Economic Stagnation. North Koreans are still reeling from the severe famine of the mid-1990s, despite sharing the same type of arable land—about the size of Indiana—as that of South Korea, whose gross domestic product is among the world's
top 15. Ironically, a 2003 report by South Korea's Ministry of Government Administration and Home Affairs noted that "the amount of food-waste dumped in South Korea was more than enough to feed North Koreans."
North Korea also faces severe medical care challenges. Norbert Vollertsen, a German medical doctor who spent 18 months working in North Korean hospitals, reported to Voice of the Martyrs that children underwent surgery "with no scalpels or antiseptic," and there were "drip lines attached to patients via beer bottles."
Brutality. According to Article 47 of the 1987 North Korean Criminal Code, defectors "shall be committed to a reform institution for not less than seven years." More than 150,000 returned runaways reside in such "Enlightenment Centers," according to the U.S. Committee for Human Rights in North Korea.

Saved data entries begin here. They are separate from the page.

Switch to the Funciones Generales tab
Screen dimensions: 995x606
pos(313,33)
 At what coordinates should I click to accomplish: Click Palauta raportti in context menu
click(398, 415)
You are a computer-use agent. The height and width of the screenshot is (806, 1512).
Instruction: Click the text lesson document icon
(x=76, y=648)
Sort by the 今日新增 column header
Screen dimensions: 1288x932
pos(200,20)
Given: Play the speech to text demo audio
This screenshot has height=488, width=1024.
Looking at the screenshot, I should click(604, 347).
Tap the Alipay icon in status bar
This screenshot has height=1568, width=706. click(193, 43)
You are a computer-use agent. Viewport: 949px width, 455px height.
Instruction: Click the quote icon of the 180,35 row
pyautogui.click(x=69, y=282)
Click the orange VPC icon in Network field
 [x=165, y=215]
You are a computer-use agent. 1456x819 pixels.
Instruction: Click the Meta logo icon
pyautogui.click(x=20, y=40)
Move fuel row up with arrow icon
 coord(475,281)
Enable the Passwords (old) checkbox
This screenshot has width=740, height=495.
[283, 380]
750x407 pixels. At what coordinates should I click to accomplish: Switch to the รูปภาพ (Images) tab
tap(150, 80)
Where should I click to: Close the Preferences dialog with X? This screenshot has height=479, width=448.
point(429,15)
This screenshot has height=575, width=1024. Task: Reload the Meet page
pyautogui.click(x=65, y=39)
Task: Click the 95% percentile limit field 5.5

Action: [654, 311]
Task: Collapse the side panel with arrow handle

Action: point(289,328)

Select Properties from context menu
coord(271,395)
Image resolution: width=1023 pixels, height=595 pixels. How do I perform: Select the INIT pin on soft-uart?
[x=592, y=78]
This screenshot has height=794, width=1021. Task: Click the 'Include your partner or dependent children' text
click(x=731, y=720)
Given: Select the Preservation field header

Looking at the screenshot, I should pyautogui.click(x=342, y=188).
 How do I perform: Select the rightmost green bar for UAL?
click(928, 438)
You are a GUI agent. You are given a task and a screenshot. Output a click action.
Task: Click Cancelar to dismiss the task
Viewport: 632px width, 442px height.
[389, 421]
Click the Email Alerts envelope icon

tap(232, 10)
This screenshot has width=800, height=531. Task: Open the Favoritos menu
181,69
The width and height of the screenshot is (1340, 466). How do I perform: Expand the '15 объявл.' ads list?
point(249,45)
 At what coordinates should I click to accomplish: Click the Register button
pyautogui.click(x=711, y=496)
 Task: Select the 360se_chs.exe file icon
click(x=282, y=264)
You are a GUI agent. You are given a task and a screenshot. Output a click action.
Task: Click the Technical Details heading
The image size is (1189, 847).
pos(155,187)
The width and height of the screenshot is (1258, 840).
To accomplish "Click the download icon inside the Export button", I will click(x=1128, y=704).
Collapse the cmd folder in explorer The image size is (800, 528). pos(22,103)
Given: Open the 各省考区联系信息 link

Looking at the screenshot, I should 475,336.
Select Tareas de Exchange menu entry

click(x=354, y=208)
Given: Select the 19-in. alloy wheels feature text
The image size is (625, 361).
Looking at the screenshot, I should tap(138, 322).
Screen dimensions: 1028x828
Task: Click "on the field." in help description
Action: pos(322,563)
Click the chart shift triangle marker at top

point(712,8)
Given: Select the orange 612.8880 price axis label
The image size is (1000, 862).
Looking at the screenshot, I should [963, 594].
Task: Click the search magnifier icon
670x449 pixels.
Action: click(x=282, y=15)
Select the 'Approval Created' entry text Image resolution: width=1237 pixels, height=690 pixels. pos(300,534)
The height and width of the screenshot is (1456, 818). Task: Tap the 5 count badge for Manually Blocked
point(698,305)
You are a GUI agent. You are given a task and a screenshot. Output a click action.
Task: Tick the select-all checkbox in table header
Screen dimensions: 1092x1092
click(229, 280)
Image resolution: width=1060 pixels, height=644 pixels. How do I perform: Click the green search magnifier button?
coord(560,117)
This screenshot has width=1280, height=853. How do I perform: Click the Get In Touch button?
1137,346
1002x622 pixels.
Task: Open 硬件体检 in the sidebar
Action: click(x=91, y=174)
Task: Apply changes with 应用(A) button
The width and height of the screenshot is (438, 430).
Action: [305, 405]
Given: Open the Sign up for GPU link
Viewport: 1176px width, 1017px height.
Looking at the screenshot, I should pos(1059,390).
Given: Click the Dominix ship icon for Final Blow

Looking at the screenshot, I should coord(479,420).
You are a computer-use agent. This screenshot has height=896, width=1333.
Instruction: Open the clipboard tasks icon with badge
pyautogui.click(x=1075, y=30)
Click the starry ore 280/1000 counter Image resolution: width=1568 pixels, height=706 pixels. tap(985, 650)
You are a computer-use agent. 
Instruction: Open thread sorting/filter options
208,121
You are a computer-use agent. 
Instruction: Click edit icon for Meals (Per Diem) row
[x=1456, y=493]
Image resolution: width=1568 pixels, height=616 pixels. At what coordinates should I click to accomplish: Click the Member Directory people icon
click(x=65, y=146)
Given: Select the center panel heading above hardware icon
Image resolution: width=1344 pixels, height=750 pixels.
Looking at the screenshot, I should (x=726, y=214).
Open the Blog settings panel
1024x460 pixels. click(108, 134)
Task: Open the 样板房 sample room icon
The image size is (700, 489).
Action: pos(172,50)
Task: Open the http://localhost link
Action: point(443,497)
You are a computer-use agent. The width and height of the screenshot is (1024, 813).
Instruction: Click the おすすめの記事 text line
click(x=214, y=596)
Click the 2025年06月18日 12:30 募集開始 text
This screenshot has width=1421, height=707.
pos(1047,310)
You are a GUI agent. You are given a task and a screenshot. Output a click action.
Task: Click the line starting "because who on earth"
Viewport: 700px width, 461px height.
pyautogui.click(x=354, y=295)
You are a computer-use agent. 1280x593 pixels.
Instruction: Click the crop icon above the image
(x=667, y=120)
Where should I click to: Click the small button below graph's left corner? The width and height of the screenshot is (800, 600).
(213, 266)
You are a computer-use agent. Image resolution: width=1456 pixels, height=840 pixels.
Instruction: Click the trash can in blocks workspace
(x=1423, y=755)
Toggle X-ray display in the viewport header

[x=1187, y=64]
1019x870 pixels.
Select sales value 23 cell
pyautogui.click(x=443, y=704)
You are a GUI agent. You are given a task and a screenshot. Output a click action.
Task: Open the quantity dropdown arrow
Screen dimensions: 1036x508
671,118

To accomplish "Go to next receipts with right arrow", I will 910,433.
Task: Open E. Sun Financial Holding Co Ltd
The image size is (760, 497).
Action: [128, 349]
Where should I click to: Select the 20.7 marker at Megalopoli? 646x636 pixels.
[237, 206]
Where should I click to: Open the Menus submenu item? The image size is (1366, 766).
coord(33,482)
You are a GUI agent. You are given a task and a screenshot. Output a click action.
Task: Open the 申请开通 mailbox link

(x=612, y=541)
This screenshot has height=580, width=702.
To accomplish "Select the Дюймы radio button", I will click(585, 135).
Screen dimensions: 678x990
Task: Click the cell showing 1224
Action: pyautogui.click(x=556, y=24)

The code continues with pointed punishment for vague crimes: "In cases where the person commits an extremely grave concern, he or she shall be given the death penalty."
Native North Koreans aren't the only ones seeking creative passages to South Korea. Last year about 30 ethnic Koreans native to China obtained education visas to take a 12-week hair designer training course in Seoul. They never returned.
Reaching Out
The Koreas present a paradox: Bordering one of the world's neediest populations are some of the kingdom's brightest ministries, but the wall between them is great.
The largest church in history, Yoido Full Gospel in Seoul, boasts 800,000 members. It has planted 680 branch congregations; operates a university, a daily newspaper with circulation of half a million, and a job-training complex; and owns a mountain where buses shuttle prayer warriors every hour, every day.
Presbyterians thrive in South Korea with 7 million members. Two of their largest churches in Seoul are bursting with 35,000 and 20,000 regular attendees, respectively.
The Church of the Nazarene's largest district on the planet is South Korea, with 259 churches across the peninsula. It operates a university and seminary, and ministers in numerous orphanages. With 20,000 members, it is growing at an annual rate of 8 percent.
The Christians in these South Korean churches reach out to the refugees as they can. Art Kinsler, an American-born missionary to South Korea since 1972 for the Presbyterian Church (USA), says the denomination reaches out to "some 5,000 North Koreans" who have come south in the past few years. But to explain the ministries in print, he says, "might result in no longer being able to visit [North Korea] and send help there."
Stephen Bong Lee, pastor of a Korean Nazarene church in California, believes Christians could follow the example of Korean Americans in California. They donate money to establish noodle factories in North Korea to help alleviate the brutal poverty.